I may just be a bitter Mets fan, but the final week of the MLB season is too mundane.
Every playoff spot in the American League is already claimed, and while the New York Yankees and the Tampa Bay Rays are still fighting for the American League East crown, there’s little to no drama. Home field advantage may matter in the postseason, but it doesn’t make the final week interesting.
The Twins clinched the American League Central about three months ago, and the Texas Rangers have had the American League West locked up since early May.
The American League MVP race—a contest that was interesting during the midseason—has turned into a war of attrition. Josh Hamilton, who was the leading candidate as the calendar turned to September, has been out for the entire month with two small fractures in his right rib cage. His other main competitor, Miguel Cabrera, played on a lost Detroit Tigers team and also has been retired for the season due to an ankle sprain.
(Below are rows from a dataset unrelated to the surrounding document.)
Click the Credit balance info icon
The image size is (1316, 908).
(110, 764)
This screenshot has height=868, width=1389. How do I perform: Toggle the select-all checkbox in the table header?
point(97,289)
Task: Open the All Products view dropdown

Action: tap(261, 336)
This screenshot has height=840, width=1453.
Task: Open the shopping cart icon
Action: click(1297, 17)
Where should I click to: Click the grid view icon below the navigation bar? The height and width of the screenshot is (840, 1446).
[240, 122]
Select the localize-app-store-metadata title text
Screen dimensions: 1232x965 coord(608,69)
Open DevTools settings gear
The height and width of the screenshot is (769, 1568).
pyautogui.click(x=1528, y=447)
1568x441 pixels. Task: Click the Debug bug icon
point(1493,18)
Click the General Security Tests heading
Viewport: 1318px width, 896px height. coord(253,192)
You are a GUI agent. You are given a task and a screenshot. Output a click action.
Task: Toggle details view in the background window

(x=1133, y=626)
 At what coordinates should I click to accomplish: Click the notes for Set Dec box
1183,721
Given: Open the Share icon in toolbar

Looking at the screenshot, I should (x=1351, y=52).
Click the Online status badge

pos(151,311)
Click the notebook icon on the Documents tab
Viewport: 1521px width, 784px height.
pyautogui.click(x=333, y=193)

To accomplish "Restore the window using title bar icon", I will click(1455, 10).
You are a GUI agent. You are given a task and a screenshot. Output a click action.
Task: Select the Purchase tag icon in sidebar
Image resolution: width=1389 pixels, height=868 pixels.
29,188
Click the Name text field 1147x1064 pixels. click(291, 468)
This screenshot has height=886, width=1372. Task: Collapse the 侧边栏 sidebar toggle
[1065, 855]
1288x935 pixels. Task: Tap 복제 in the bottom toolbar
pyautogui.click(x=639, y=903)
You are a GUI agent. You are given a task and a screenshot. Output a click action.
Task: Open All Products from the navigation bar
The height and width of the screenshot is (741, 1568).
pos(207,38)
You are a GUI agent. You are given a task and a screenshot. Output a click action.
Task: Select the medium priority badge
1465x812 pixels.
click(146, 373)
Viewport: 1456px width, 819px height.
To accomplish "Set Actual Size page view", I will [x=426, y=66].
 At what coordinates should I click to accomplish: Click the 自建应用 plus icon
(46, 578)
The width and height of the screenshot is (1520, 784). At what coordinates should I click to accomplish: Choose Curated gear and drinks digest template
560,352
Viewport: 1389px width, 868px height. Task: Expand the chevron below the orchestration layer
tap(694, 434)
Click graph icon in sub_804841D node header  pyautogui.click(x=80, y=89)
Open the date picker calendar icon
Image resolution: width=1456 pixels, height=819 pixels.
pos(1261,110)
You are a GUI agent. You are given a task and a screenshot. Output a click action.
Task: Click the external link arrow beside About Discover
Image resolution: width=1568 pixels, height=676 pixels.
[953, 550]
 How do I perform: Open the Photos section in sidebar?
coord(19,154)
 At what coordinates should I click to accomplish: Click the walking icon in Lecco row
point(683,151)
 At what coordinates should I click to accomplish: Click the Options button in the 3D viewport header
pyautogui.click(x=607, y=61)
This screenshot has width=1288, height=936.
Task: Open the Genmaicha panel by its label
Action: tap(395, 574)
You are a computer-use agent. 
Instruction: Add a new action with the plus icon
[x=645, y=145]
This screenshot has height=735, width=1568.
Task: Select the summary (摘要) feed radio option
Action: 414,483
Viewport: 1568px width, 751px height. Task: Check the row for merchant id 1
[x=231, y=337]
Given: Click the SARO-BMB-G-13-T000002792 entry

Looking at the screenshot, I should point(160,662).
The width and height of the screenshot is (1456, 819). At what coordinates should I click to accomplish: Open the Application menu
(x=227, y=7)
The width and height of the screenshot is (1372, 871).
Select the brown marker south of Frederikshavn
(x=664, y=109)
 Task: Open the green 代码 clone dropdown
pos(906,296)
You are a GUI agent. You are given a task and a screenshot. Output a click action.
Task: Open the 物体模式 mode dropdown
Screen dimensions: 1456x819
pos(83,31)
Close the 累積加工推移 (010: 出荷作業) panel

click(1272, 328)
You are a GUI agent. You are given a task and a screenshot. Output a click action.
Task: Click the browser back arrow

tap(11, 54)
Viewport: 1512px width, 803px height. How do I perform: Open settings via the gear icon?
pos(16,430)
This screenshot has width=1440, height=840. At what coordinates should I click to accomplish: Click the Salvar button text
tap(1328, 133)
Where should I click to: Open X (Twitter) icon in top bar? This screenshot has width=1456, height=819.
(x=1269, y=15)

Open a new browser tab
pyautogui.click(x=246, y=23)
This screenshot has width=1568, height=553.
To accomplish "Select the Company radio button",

The American League Cy Young race is just as boring. The leading candidates—Felix Hernandez, a 12-12 pitcher who doesn’t get any run support, and CC Sabathia, a 20-7 pitcher who has fewer strikeouts and a higher E.R.A. and WHIP than his main competitor—revisits the traditional “numbers” argument that takes place every year. Hernandez has had a better year. Sabathia will win the award. It happens all the time.
The National League is only a little more interesting. The Philadelphia Phillies have already locked up the National League East crown (again). The Cincinnati Reds ran away with the National League Central. And the National League West is a clash between two teams that no one on the East coast cares about; The San Diego Padres and the San Francisco Giants are two of the blandest teams in the league and will generate few post-season viewers.
Like in the American League, the awards races are not that interesting. Sure, The Rockies’ Carlos Gonzalez and Troy Tulowitski have ridden a hot September into the MVP conservation. But for what feels like the tenth straight year, the Rockies have played well in September.
Basically, at the end of September, Major League Baseball has become boring. There’s no story.
There’s only potential for a story. It would be nice to see Bobby Cox have an exciting swan song by going to the postseason for one more year. It would be nice to see the small market Padres make the playoffs and do some damage. But I’ve seen it before.
I’ve seen the farewell tours in more moving fashion (such as Cal Ripken, Jr.’s). I’ve seen better rags-to-riches stories (The Rays in 2008).
I just want to be surprised. That’s all I’m asking for. I want something mind-boggling to happen in the postseason. I want the Diamondbacks to beat the Yankees in the World Series. I want Roger Clemens to throw a bat at Mike Piazza. I want Don Larsen to throw a perfect game.
I’ve seen this all before. Please, just give me something different. Don’t disappoint me. I’m a Mets fan. I’m used to that.